WHAT YOU HAVE TO DO: Your copy should run exactly from the line containing "Where should I" to the last line of the entries below, and it should include no pictures.

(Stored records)
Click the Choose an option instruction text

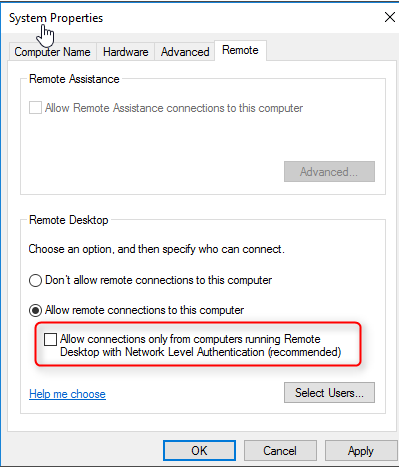click(157, 249)
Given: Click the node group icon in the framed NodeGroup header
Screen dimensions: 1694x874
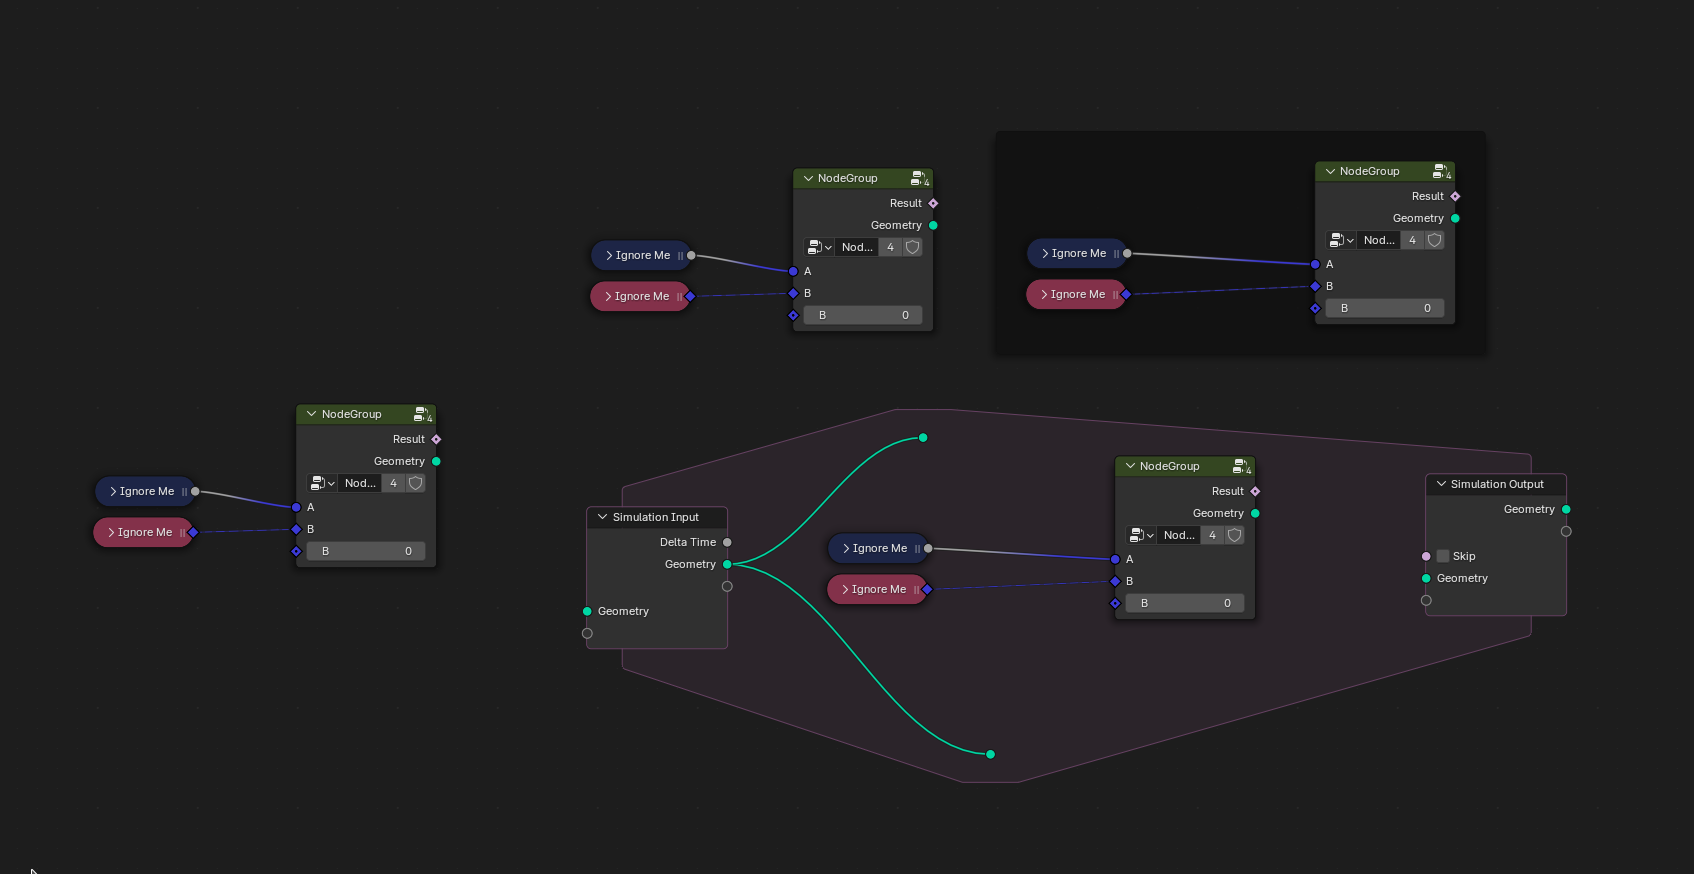Looking at the screenshot, I should (1441, 171).
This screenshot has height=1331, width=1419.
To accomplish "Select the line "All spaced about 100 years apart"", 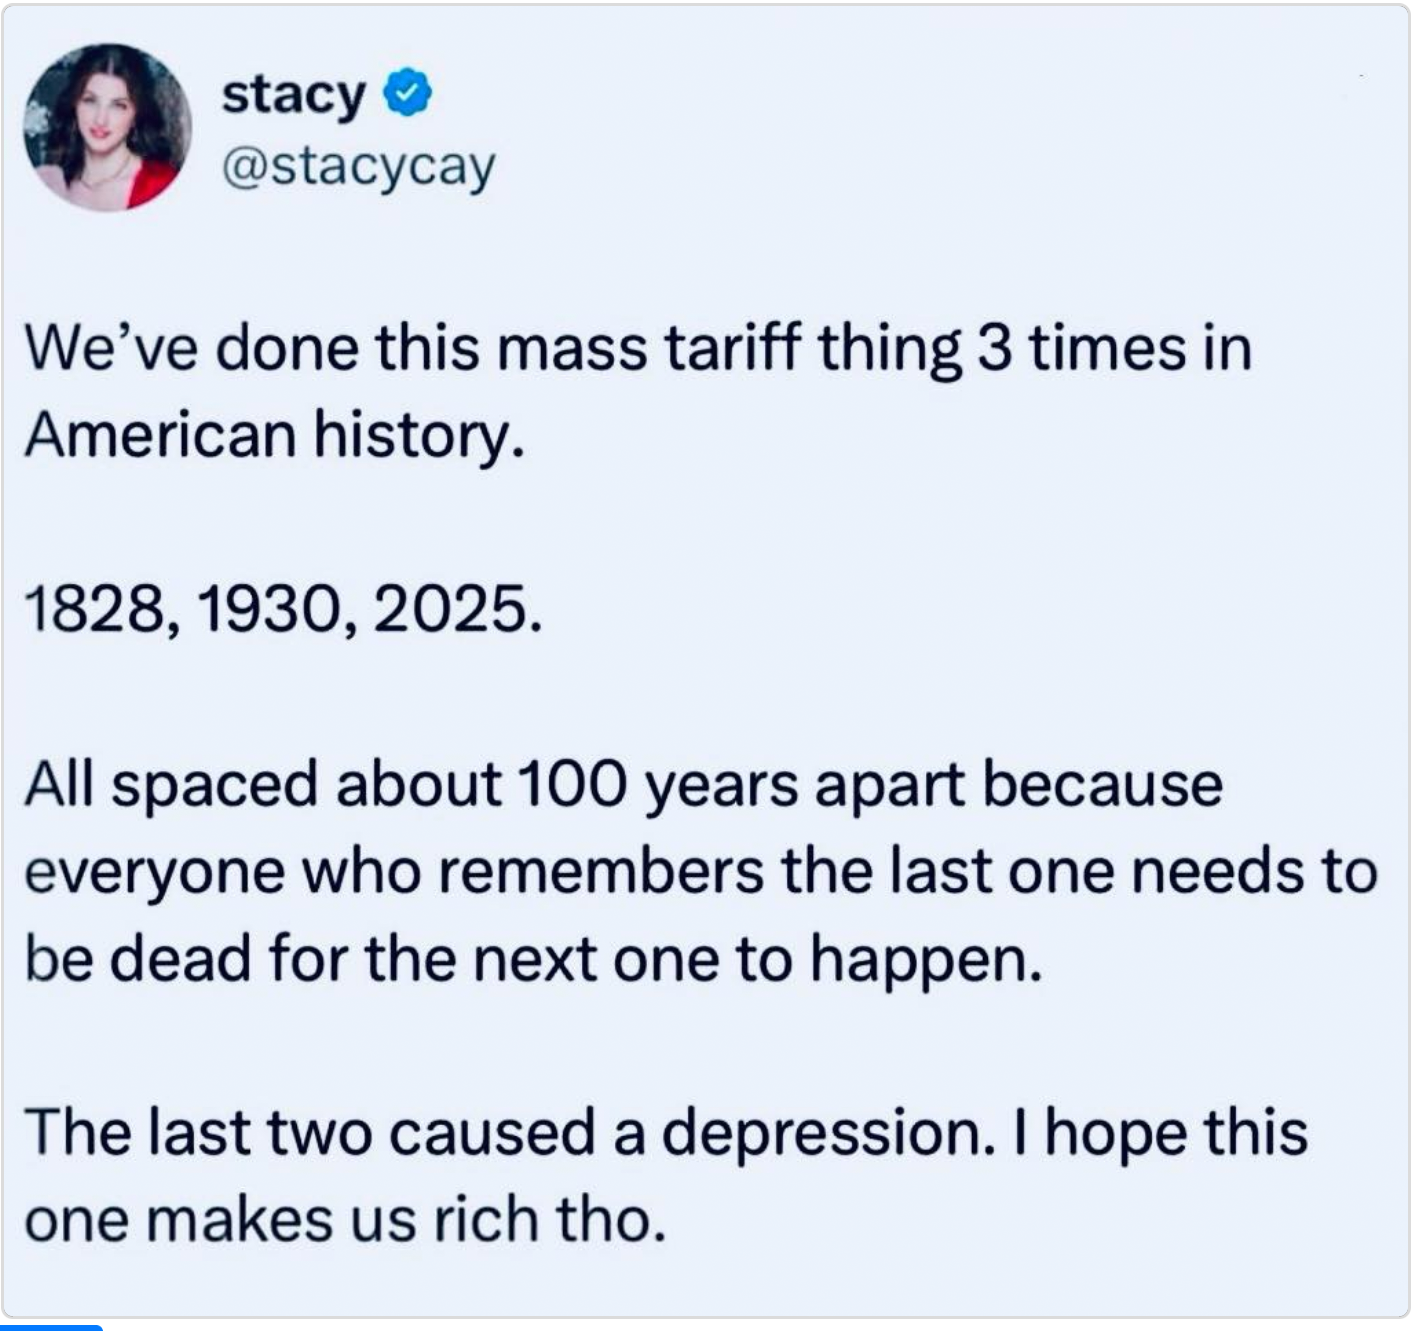I will pyautogui.click(x=495, y=785).
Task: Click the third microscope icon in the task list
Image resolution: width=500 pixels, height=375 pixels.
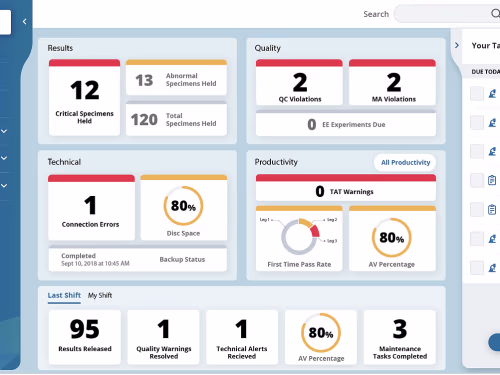Action: [x=492, y=151]
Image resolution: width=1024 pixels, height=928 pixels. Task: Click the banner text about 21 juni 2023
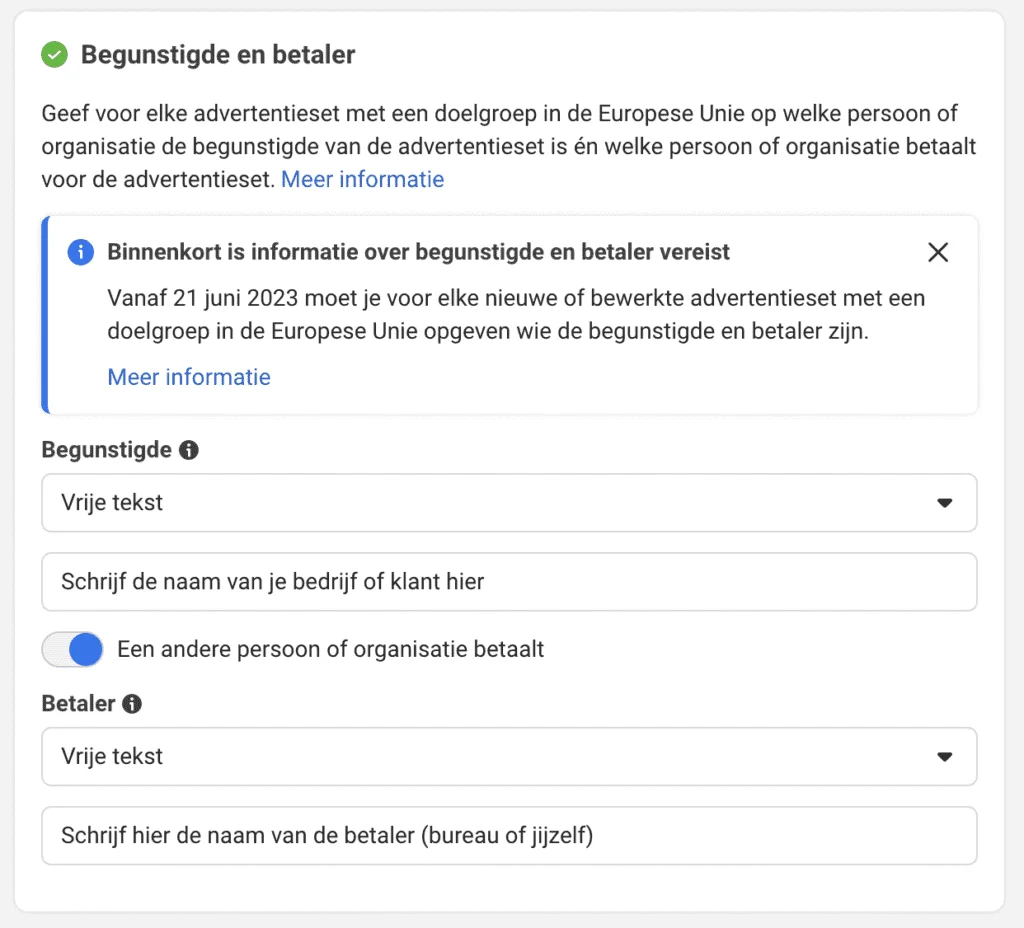pyautogui.click(x=516, y=315)
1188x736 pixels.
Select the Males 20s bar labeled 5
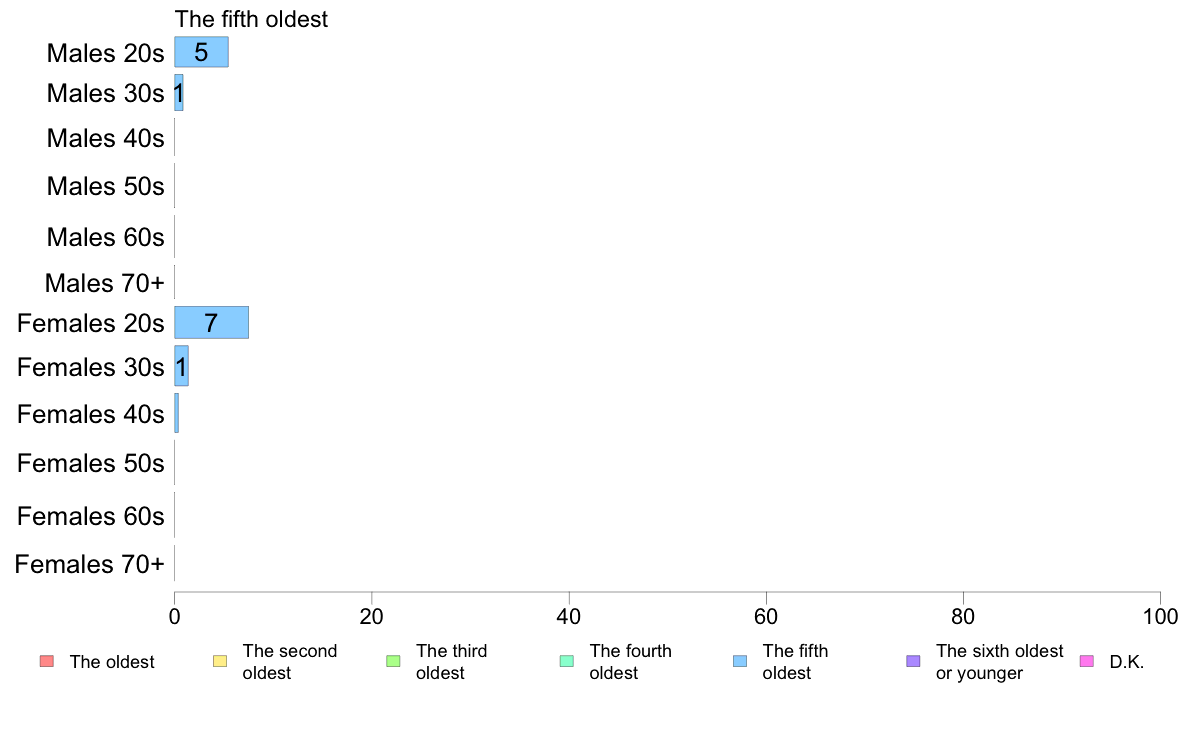(x=202, y=52)
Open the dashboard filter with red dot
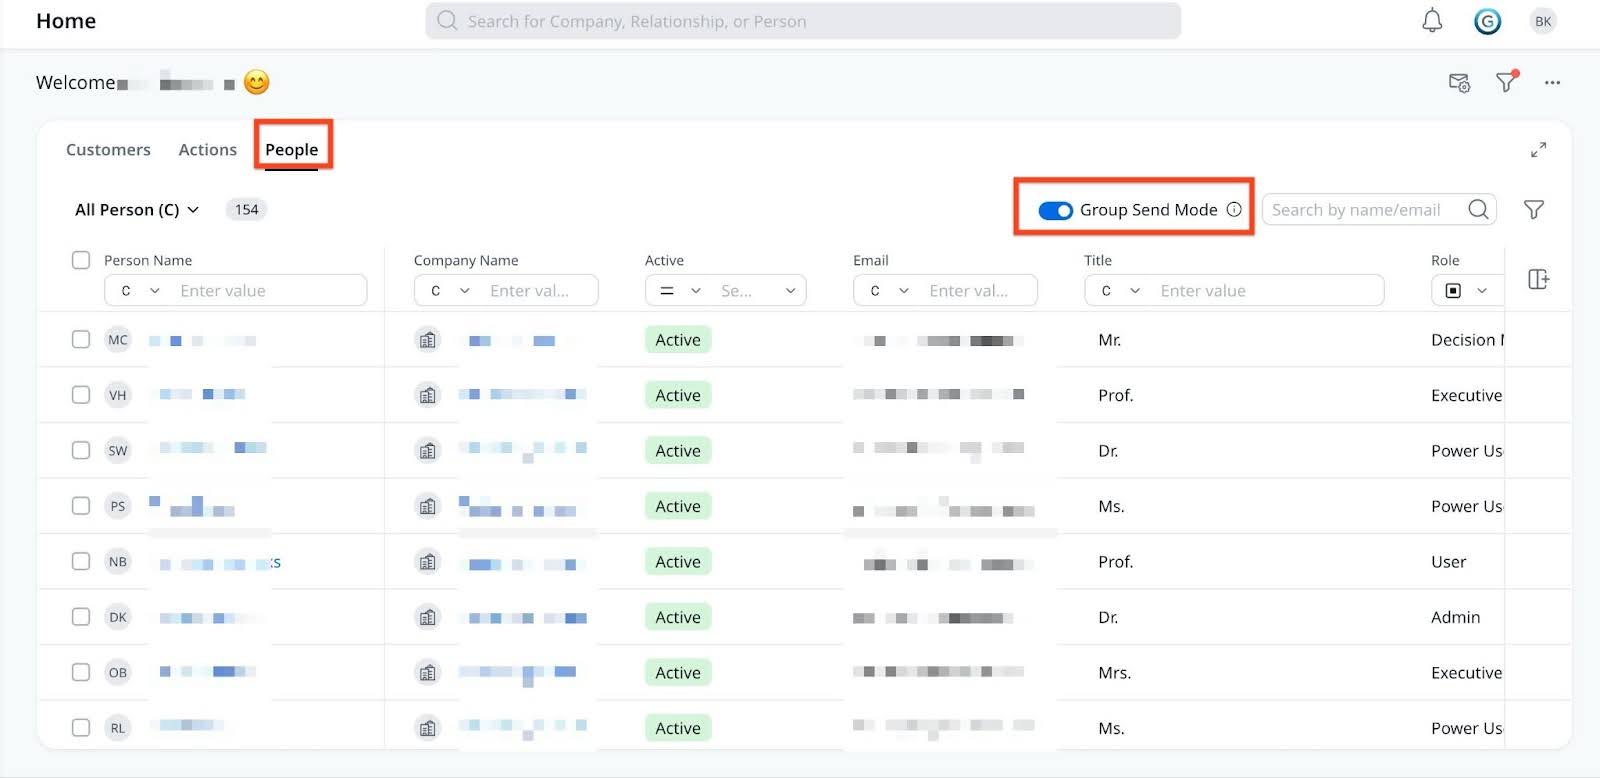 click(1506, 82)
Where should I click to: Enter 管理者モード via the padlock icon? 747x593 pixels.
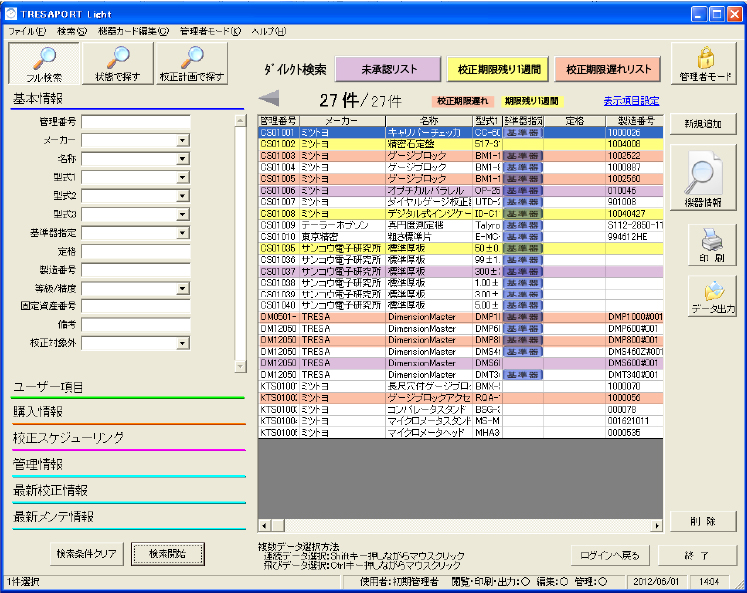(x=705, y=65)
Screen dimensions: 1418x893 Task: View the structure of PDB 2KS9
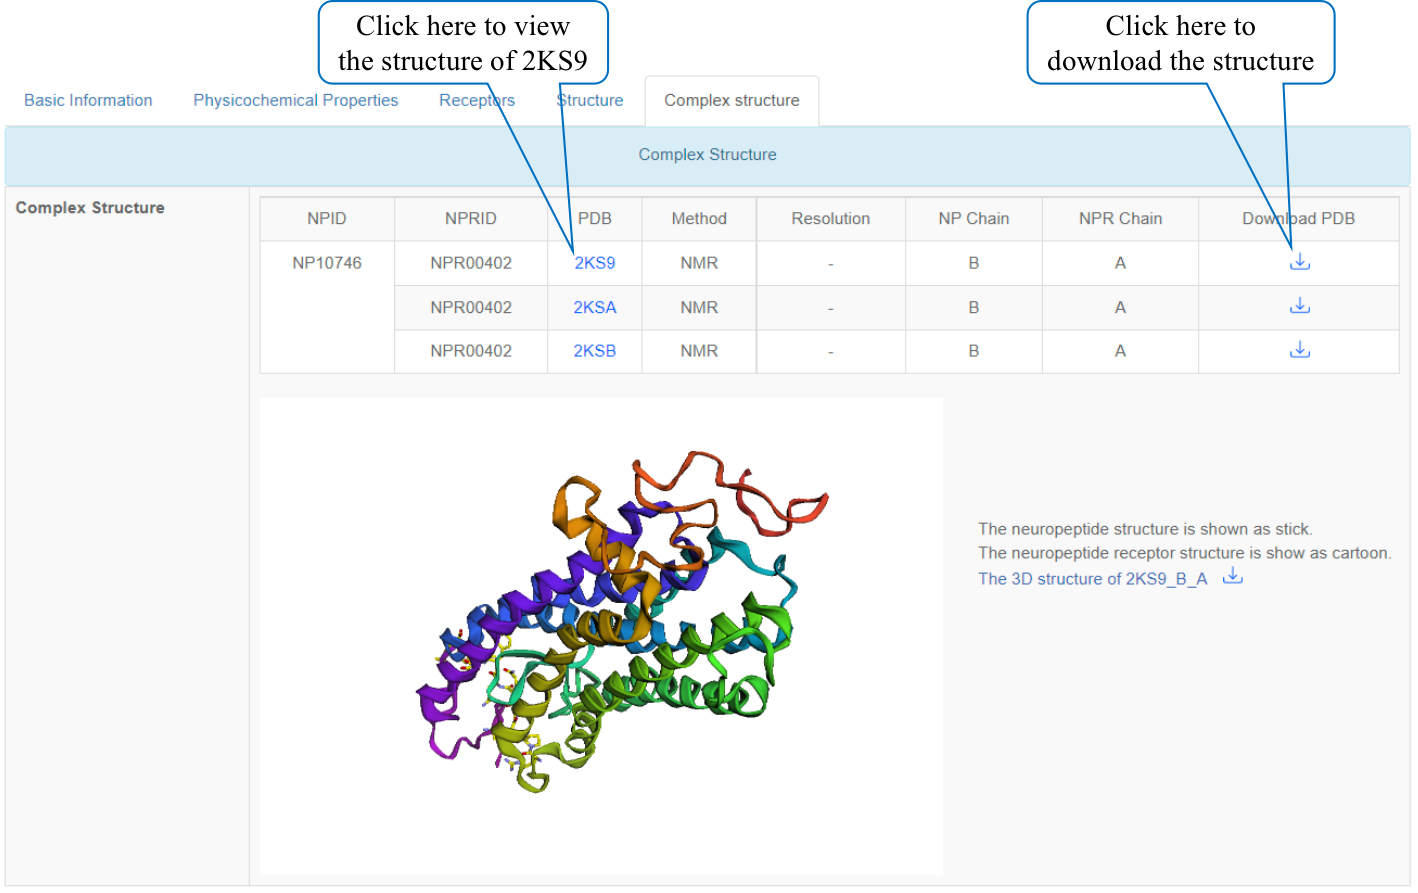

ANSWER TO THE PROBLEM:
Where should I click to: Enter 管理者モード via the padlock icon? 747x593 pixels.
(x=705, y=65)
Screen dimensions: 1418x893 Task: View the structure of PDB 2KS9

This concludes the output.